Chatrooms reared their ugly head again in 2014. Unfriended played like a found footage terror but adding the grainy supernatural tropes of The Blair Witch Project and Paranormal Activity with footage almost entirely seen through a MacBook screen. A video of Laura Barnes was posted anonymously online. The contents are so shocking that the young girl commits suicide three days later rather than face the shame and public humiliation. On the anniversary of her death, someone claiming to be Laura infiltrates an online chat between a bunch of her teenage friends. Soon, the participants are drinking bleach and sticking their hands in blenders. Never has watching panicked people typing been so tense.

Filmed entirely on computer screens and smartphones, Searching (2018) took a more emotive approach, telling the story of a desperate father turned online sleuth who is frantically searching for his 16-year-old daughter, Margot (Michelle La), by tracing the digital footprints she has left on social media. With Harold & Kumar Go to White Castle straight guy John Cho—the first Asian-American actor to headline a mainstream American thriller—giving an absorbing performance, the urgency of his situation is made even more frantic by the flurry of webpages, video chats and messages that bombard the screen.

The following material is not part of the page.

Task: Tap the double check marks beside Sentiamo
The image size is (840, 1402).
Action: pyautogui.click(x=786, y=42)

Gonzo satire Spree, released in 2020, starred Steve “The Hair” Harrington from Stranger Things aka Joe Keery and follows a social media-obsessed rideshare driver who has been unsuccessfully posting for almost ten years, his videos barely making double figures. Then he has a unique idea to make his account Kurtsworld96 go viral. He live-streams himself murdering passengers. Skewering influencers by exploring the same desperation for success that Sissy portrays so well, Spree comments on how jaded we are watching content online and on the flip side, how far content makers are willing to go, often demeaning themselves, to get eyeballs on screens. It’s bloody and brash and boasts The O.C.’s Mischa Barton, Scream star David Arquette and SNL alumni Kyle Mooney amongst the hit-clicking victims.

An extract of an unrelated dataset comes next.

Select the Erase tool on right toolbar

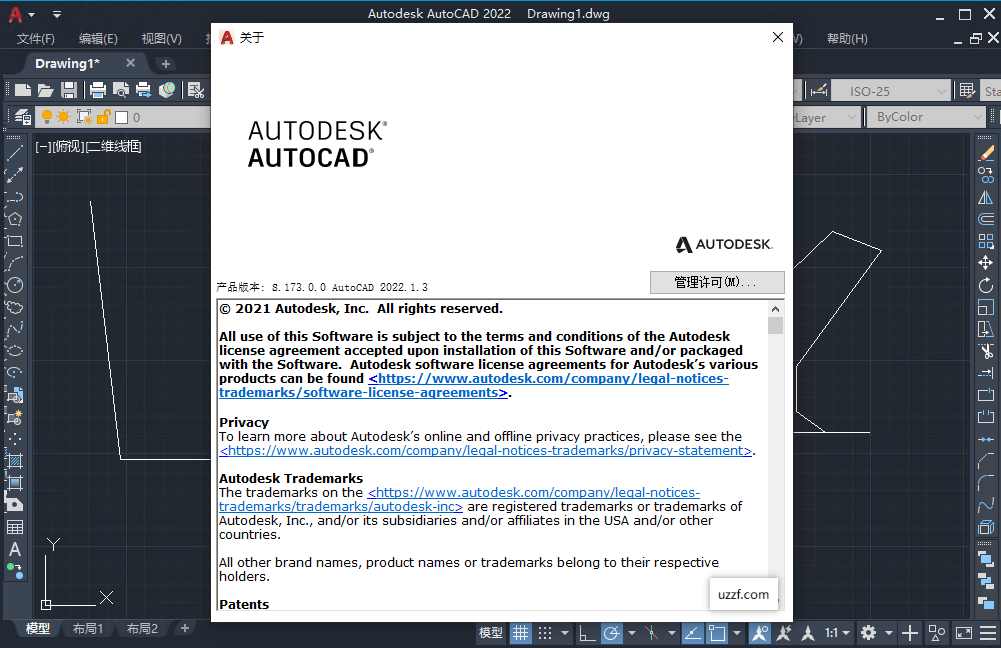point(986,153)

In an even more extreme case of social media violence, Guns Akimbo (2019) sees Daniel Radcliffe revelling in the chance to get his hands dirty as the film’s antihero. He gleefully plays a computer programmer who becomes an unwitting contestant in a “to-the-death” online competition when he insults the company behind live-streaming real death matches. He is drugged, has guns bolted to his hands, and is pitted against the game’s deadliest and craziest killer Nix, played by Aussie Samara Weaving displaying the same deranged bloodlust that made Matt Bettinelli-Olpin and Tyler Gillett’s Ready Or Not (2019) so memorable. Played for laughs as much as malicious mayhem, filmmakers are now seeing the funny side of our obsession.

From the tweet storm that is Zola (2020) and the INSTA obsessions of Ingrid Goes West (2017) to the faux Parisian holidaying of Not Okay (2022) and a dad catfishing his son in I Love My Dad (2022), all have used increasingly pitch-black humour to warn us of the problems of oversharing. The computer or phone screen is so often our window into the story that it is now a well-worn and glitchy cinematic cornerstone. Luckily with horror films like Sissy viciously satirising social media, the genre is making audiences think about who they follow.